#### About this exercise:
Every line from the one containing "The width and" through the last line below should be reproduced exactly; please include nothing else.

[Stored records]
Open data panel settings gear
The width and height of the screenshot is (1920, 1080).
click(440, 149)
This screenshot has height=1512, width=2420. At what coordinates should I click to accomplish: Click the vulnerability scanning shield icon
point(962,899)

#### Your response:
The width and height of the screenshot is (1920, 1080).
click(440, 149)
This screenshot has height=1512, width=2420. At what coordinates should I click to accomplish: Click the vulnerability scanning shield icon
point(962,899)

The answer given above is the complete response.